[ratings]Eureka! The opening Horatio line was funny! Referring to a murder that took place in a fashion boutique as, “Murder by design,” was pretty good.
Before I get into the forensic science in this episode… How responsible is it for CSI to demonstrate that clothing security tags can be defeated by heating a knife to cut through the plastic, or wrapping the sensors in aluminum foil to prevent store alarms from going off? Regardless if either method actually works, you know some shoplifting moron is going to test the theory. Wouldn’t be the first time a criminal mimicked one of the methods demonstrated in CSI.
As a forensic scientist working for police, I’ve been shown how to defeat bullet proof vests, circumvent locked doors, and completely change rifling characteristics on firearms to make it impossible to “match” a bullet (or casing) back to a gun. You’d never see me offering how-to lessons to the public. Ok, I’m done with my rant… on to the show.

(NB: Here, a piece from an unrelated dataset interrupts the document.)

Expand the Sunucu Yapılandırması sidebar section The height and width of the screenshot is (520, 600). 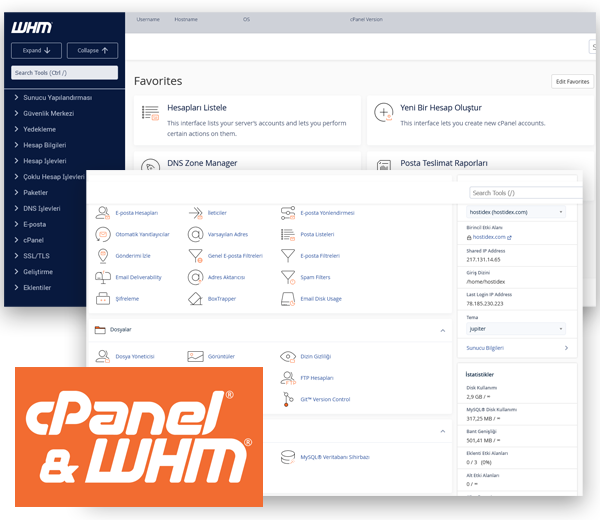coord(18,98)
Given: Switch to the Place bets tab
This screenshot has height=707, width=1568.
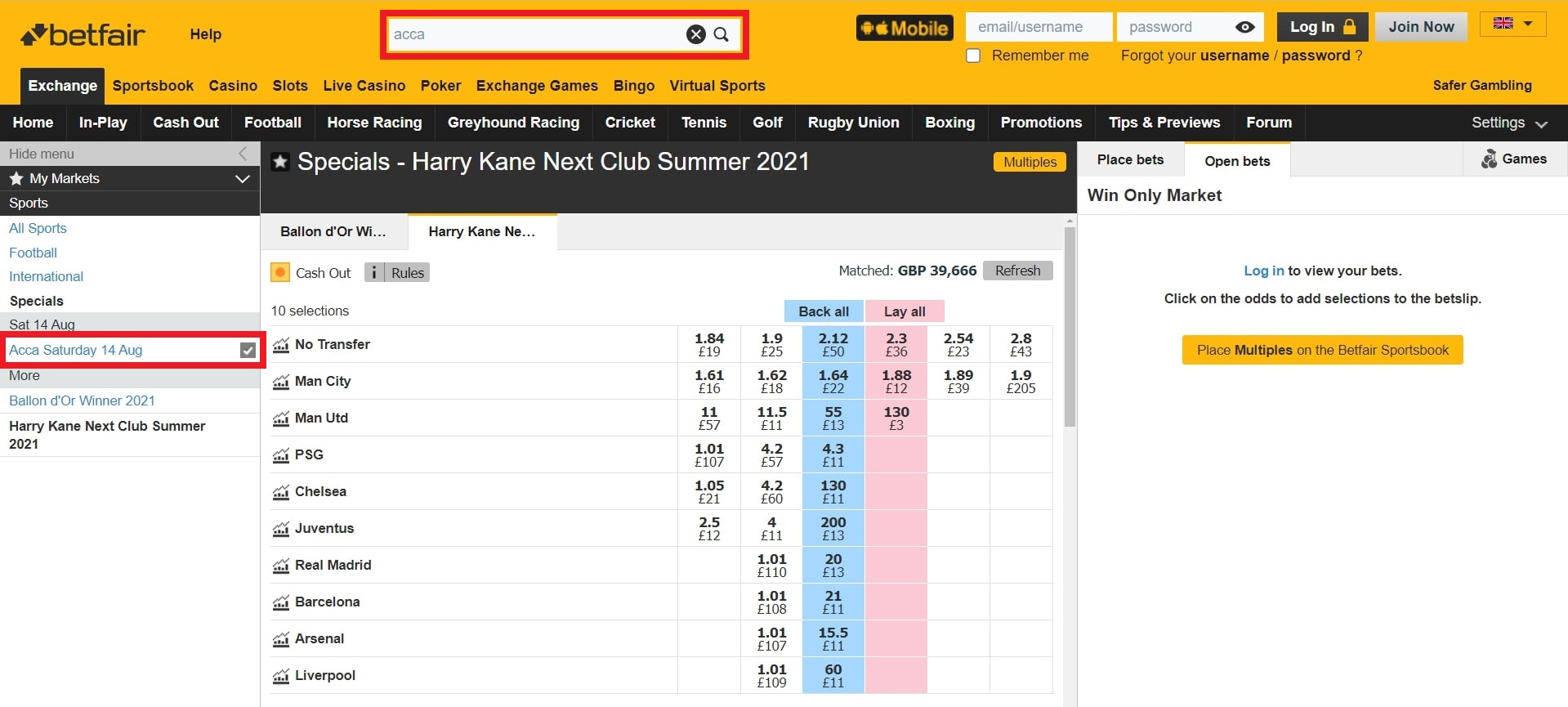Looking at the screenshot, I should coord(1130,159).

Yet again, Julia and Kyle are in trouble. But there’s a shocking revelation! Julia is bi-polar! I don’t have an issue with her having a mental illness, it actually explains her persistent erratic behavior. But when pertinent back-story info is casually thrown in all the time to progress a specific plot point (ie Eric Delko is suddenly half-Russian), it gets annoying.
The episode centers along two plot lines. The first being a pair of girls involved in a designer clothing shoplifting ring. The second is a homicide in Julia’s driveway while she’s conveniently not taking her psych meds, the victim possibly hit and killed by her car, resulting in a who-done-it. Julia or Kyle?

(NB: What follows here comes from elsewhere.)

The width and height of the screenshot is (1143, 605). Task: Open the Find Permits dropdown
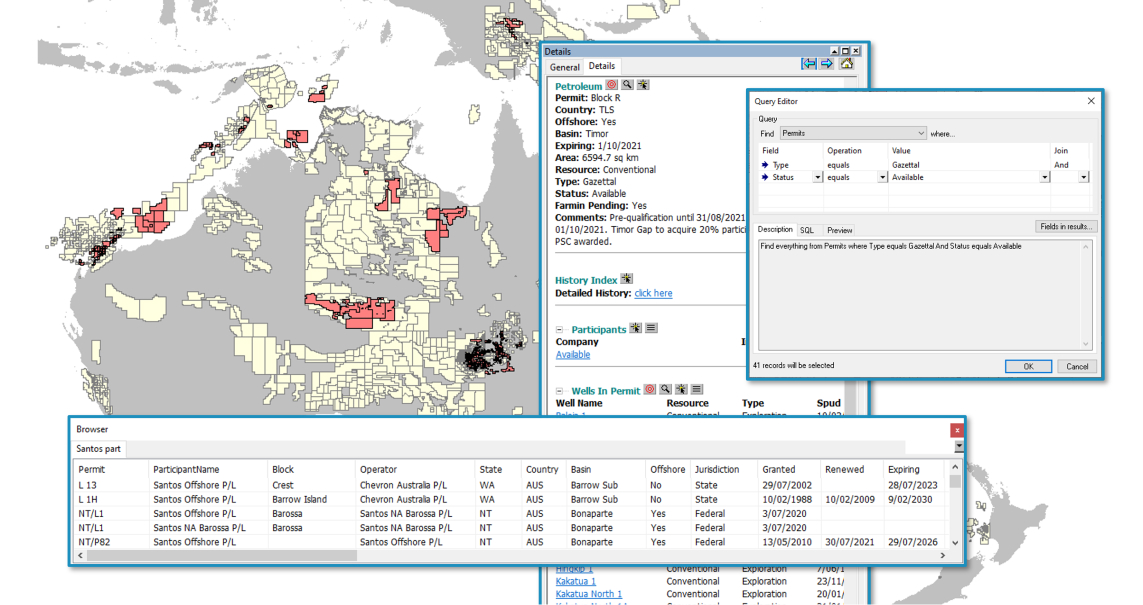point(920,133)
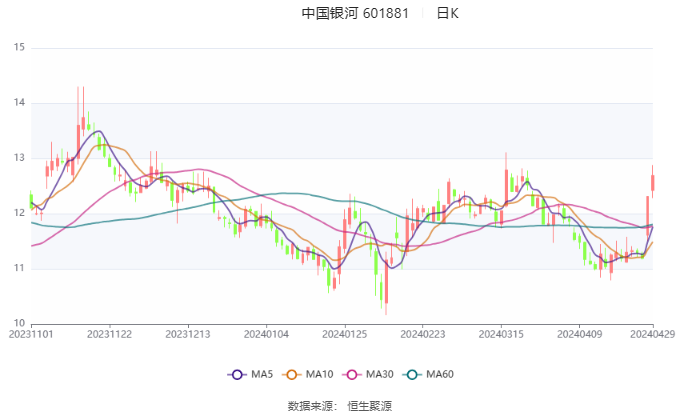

In the shoplifting story, the two girls are in a boutique trying on (and stealing) clothes. One of the girls tries on a dress that we later find out has a charge of C-4 sewn into it. When she zips up the dress, the dress blows up with her in it, and she dies. Her friend is charged with felony grand theft. She’s lucky she doesn’t live in Arizona. That felony theft charge would quickly get rolled up into a felony murder charge in Maricopa County. (If someone dies while committing a felony, all other parties committing the felony are guilty of felony murder).
The forensic aspects:
1) The CSIs find out the identity of the dress bomber based on him pricking his finger while sewing the C-4 into the dress. A drop of his blood is captured in one of the seams, still preserved after the explosion.
Sounds good so far. But now I’m back to sounding like a broken record. The DNA results were back instantly (while the second shoplifter is still being held), and of course the bomber was already in CODIS (Combined DNA Index System), making identification a sure thing. How lucky for the CSIs. I wish every case were as easy and quick in real life.
2) They place the bomber in the store planting the explosive dress from a cellphone snapshot that happens to catch the bomber’s left hand showing his watch.
Try this one at home folks. Stand back 6 feet from someone wearing a watch, take a picture with your cellphone, and try to positively identify the make and model of watch. If you can, you have a bright future in forensics waiting for you!
3) Back at Julia’s house, the powers that be at Miami-Dade PD actually allow Horatio to process a car that his son (an ex-felon if you recall) possibly used to kill a neighbor he was seen fist-fighting with earlier that day. (This would never happen.)
Horatio finds nothing until Delko discovers a critical piece of key evidence: a piece of crab shell on the driver’s side floor board. Any defense attorney is going to scream the police planted evidence to cover for Horatio’s kid. And there would probably be reasonable doubt in the jury’s mind once the defense presents all the other unorthodox things Horatio has done in criminal investigations for Julia and Kyle. Like oh, say, taking a bullet and faking his own death.
At least Mac (Gary Sinese from CSI NY) would have run the crab shell through the Crab DNA Database, discovering it’s from an extremely rare species of crab that only one restaurant in all of Miami serves, and only one customer bought that day.
Instead as it turns out, we have some schmuck admitting to trying to steal Julia’s car, and accidentally hitting our vic in Julia’s driveway. Once again, our schmuck’s lucky he’s not in Arizona. That would be felony homicide.